Parameter Type Default Description
show_label bool True Draw the label (bold) in the tag above each box.
show_text bool False Draw the OCR text (italic) in the tag above each box.
color str "label" "label" = deterministic color per label; "random" = random color per box; any other string is a PIL color applied to all boxes (e.g. "red", "#E63946").
box_width int 3 Outline thickness in pixels.
font_size int 20 Font size in pixels.
font_path str \| None None Path to a .ttf font; falls back to system fonts.

Lower-level plot_bbox

Call plot_bbox directly if you have your own image and BBoxItem list:

from PIL import Image
from vlm4ocr import plot_bbox, BBoxItem

image = Image.open("document.jpg")
bboxes = [BBoxItem(bbox=[100, 50, 300, 80], label="name", text="Mary Johnson")]

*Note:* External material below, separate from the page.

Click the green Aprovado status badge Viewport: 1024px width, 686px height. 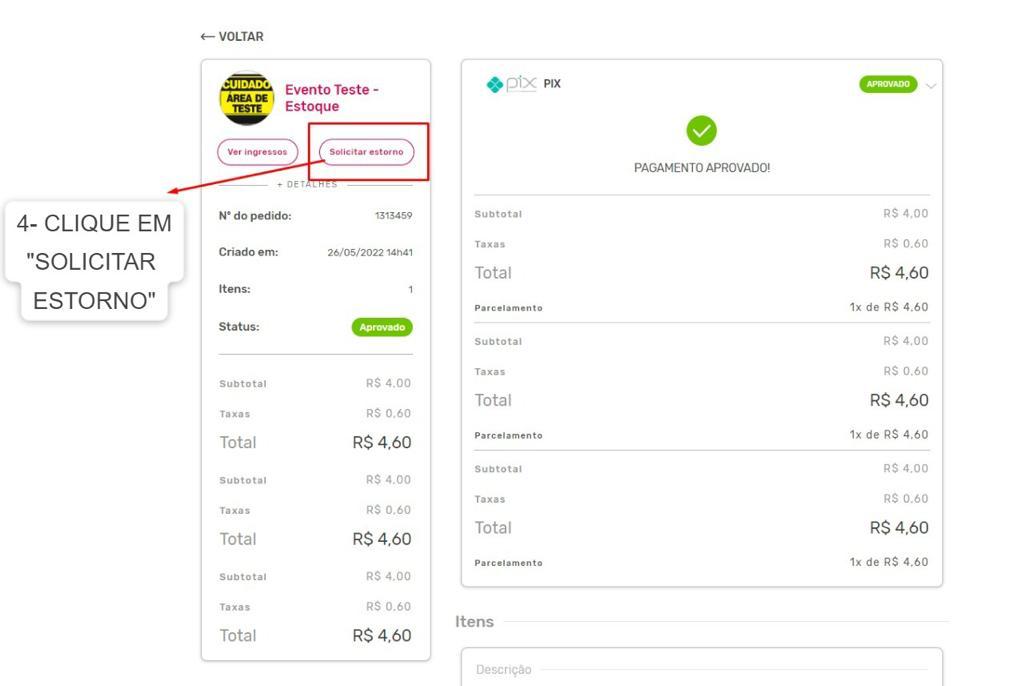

# Targeted-style rendering
annotated = plot_bbox(bboxes, image, show_label=True, show_text=True, color="label")

Per-VLM bbox formats

Different VLM families encode bbox output with different JSON key names, axis orders, and coordinate scales. vlm4ocr resolves the right format automatically by matching the model name against a registry. The built-in entries are:

Pattern coord_scale axis_order bbox_key
qwen3 normalized_1000 x0y0x1y1 bbox_2d
gemma-4 normalized_1000 y0x0y1x1 box_2d
gemma-3 normalized_1000 y0x0y1x1 box_2d
gpt-4.1 normalized_1000 x0y0x1y1 bbox

If no pattern matches the model name, a default BBoxFormat() (auto scale, x0y0x1y1 order, bbox key) is used and a warning is logged.

Custom BBoxFormat

Override the auto-resolved format by passing a BBoxFormat instance to OCREngine:

from vlm4ocr import OCREngine, BBoxFormat

ocr = OCREngine(
    vlm_engine=vlm_engine,
    output_mode="bbox",
    bbox_format=BBoxFormat(
        coord_scale="normalized_1000",  # "normalized_1000", "normalized_1", "auto", or "pixel"
        axis_order="x0y0x1y1",          # or "y0x0y1x1" for Gemma-style output
        bbox_key="bbox_2d",
        label_key="label",
        text_key="text",
        system_prompt_file="ocr_bbox_system_prompt_default.txt",
    ),
)

Registering a format for a new model family

Use register_bbox_format to add a new entry to the registry at runtime — useful when integrating a model family not yet covered:

from vlm4ocr import register_bbox_format, BBoxFormat

register_bbox_format(
    "my-custom-vlm",
    BBoxFormat(
        coord_scale="normalized_1000",
        axis_order="x0y0x1y1",
        bbox_key="bounding_box",
        label_key="category",
        text_key="content",
    ),
)

# Now OCREngine will pick up this format for any model whose name contains "my-custom-vlm"

BBox items

Each element in page.bboxes is a BBoxItem dataclass:

from vlm4ocr import BBoxItem

item = page.bboxes[0]
item.bbox   # [x1, y1, x2, y2] — absolute pixels in OCR-time image space
item.label  # str — category assigned by the model (e.g., "patient name")
item.text   # str — transcribed text for this region

Coordinates are in the pixel space of the image that was sent to the VLM (i.e., after any rotation and max_dimension_pixels resize). page.image_width and page.image_height reflect those dimensions.